→ PROBLEM SET:
1. What was the total cost of the Purchase Street expansion, according to the piece on the street's widening below?
2. Pick up the piece on the Purchase Street widening at its last sentence and carry it forward.

(TEXT BLOCK)

Adam Forepaugh's "Great Aggregation" Circus on Saturday July 7, 1888 (Whaling Museum Photo

New Bedford Streets; A Piece of Americana: Purchase Street


Street Widening Project
While Mayor Charles Ashley and the general populace felt the street needed broadening, some city officials and merchants were reluctant to do so. Many merchants did not want their livelihood to go on hiatus or their shop relocated while their building was razed and the project undertaken.

Broadening of Purchase Street in 1913 (Whaling Museum Photo)

In addition, those on the west side of the street felt they would be paying taxes twice. They felt they were already paying taxes and once the widening would be finished they would be responsible for paying an additional tax, called a Betterment Tax, under Massachusetts law. In addition, they would suffer with smaller facilities, meaning less inventory and revenue for shops, and landlords charging tenants less.

In The American City, Volume 10 Watson Randolph mentions the street was so narrow and traffic so treacherous that it “…caused danger to life.” By 1913, residents had had enough and a petition 6,000 strong was brought to the city, who followed with a majority vote approving the idea. The project would happen. Purchase and Union Streets were both broadened to support the increased traffic. The west side of Purchase Street from Union to Elm was expanded by 16′ 1/2 feet and the Merchants Bank Building on William and Purchase was completely rebuilt.

The total cost then for the Purchase Street expansion was $373,885.72, an estimated 30 million dollars in today’s money. Damages to local businesses was $22,114.28 or approximately $2,500,000. During the reconstruction, these businesses were either demolished or renovated. This foresight allowed Purchase Street to further grow and therefore the city to prosper.

(End TEXT BLOCK)
(EXCERPTED RECORDS)

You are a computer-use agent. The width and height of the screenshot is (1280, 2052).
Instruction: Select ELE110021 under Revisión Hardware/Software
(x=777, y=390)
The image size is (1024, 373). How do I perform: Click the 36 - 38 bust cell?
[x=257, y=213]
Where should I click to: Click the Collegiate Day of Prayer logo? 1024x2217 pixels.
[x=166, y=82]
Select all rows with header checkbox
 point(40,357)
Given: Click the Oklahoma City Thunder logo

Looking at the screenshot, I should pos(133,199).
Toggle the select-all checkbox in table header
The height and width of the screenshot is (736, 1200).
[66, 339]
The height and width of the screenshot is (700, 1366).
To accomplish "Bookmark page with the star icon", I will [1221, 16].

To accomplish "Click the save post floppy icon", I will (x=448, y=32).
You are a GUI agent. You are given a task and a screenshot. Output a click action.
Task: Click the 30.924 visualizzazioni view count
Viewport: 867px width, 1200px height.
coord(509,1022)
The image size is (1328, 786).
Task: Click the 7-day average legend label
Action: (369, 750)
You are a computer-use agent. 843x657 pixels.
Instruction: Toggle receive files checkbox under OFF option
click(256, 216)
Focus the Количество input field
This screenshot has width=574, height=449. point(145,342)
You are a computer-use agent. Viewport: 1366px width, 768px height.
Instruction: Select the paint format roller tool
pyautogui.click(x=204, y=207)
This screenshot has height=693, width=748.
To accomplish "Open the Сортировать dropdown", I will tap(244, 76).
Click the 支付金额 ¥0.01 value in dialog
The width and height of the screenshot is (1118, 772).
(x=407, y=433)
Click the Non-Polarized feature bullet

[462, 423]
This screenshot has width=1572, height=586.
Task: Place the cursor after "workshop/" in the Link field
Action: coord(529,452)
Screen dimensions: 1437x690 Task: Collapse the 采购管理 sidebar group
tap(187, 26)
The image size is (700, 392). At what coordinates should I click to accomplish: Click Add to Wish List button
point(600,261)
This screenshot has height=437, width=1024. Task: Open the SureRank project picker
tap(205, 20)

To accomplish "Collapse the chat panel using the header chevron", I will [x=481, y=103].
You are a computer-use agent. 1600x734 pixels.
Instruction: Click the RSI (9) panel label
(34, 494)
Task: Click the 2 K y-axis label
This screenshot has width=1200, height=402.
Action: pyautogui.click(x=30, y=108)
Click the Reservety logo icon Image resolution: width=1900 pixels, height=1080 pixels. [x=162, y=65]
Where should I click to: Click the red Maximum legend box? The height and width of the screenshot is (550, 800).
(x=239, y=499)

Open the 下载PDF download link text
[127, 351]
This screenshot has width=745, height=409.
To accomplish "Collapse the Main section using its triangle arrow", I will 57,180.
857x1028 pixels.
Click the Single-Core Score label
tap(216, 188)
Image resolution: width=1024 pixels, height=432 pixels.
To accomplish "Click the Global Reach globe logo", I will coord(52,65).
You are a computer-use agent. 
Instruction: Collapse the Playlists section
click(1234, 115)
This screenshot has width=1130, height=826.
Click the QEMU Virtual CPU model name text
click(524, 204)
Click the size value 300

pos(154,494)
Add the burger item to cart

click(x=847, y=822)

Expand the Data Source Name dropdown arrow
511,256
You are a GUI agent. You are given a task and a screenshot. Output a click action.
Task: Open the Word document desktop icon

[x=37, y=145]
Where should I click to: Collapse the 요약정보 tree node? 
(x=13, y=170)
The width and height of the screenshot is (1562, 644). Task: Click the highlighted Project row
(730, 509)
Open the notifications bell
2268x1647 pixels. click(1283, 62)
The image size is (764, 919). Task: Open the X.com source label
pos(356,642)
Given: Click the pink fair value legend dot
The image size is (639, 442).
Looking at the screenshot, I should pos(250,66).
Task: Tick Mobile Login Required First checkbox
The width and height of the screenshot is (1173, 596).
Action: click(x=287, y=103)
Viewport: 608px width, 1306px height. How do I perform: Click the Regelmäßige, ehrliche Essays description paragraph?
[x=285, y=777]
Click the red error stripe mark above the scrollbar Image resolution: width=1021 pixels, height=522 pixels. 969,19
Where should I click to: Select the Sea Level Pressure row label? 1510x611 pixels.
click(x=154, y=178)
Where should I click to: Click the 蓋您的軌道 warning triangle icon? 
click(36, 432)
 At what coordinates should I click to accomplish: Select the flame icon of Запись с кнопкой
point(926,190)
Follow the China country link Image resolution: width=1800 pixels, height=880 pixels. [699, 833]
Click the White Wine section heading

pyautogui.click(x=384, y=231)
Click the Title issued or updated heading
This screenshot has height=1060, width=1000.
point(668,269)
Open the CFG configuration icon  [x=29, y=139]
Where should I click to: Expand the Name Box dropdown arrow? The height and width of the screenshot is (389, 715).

(End EXCERPTED RECORDS)

→ YOUR RESPONSES:
1. $373,885.72, an estimated 30 million dollars in today's money.

2.
Not many major events happened in the following decades. In 1956, a parade which drew 50,000 was went down Purchase Street led by Gregory Peck who was here to promote the film premiere “Moby Dick.” Citizens showed their spirit by donning 19th century garb during the parade. There was also a Captain Ahab Beard contest with an award of $100 as well as a $25 savings bond!

So that is how Fourth Street became Purchase Street and got its name! If you have some anecdotes or photos to share or corrections to make please comment below. As with all these articles, a discussion is better than a lecture. So please, hop right in and start yapping!

Purchase Street Timeline
1700s: Purchase Street is known as Fourth Street. A small dirt road.
1792: City’s first Post Office, at the William Tobey residence opens on the corner of King & Fourth, or Union & Purchase.
1807: William Wall captures Fourth Street view in painting.
1834: Street map is made.
1837c: Unitarian Society’s meeting house on William & Fourth becomes the Liberty Hall. Street is renamed Purchase Street.
1839: Purchase Street from William to Union is paved for the first time.
1869: YMCA leases rooms at the northwest corner of Union and Purchase Streets.
1884: Private foundation St Luke’s Hospital began operations at the Taber Estate at 81 Fourth St with 11 beds.
1887: Bradford Smith Building is erected at 1927-1941 Purchase Street.
1890: Photographer James Reed begins to operate a studio at 5 Purchase Street.
1896: The Dawson Building is erected at 1851 Purchase Street.
1897: Union Street Railway Car Barn and Repair Shop is built at 1959 Purchase Street. Times and Olympia Buildings erected at 908-912 and 880 – 898 Purchase Street respectively.
1906: President Crapo of Union Street Railway has police placed on Purchase Street Line for workers who refused to strike.
1913: Street widening project begins.
1914: James Reed’s Studio is one of the casualties of the widening of Purchase Street.
1916: The Olympia theater is built at 883 Purchase street.
1956: Moby Dick Premiere, 50,000 strong parade, Captain Ahab Beard Contest.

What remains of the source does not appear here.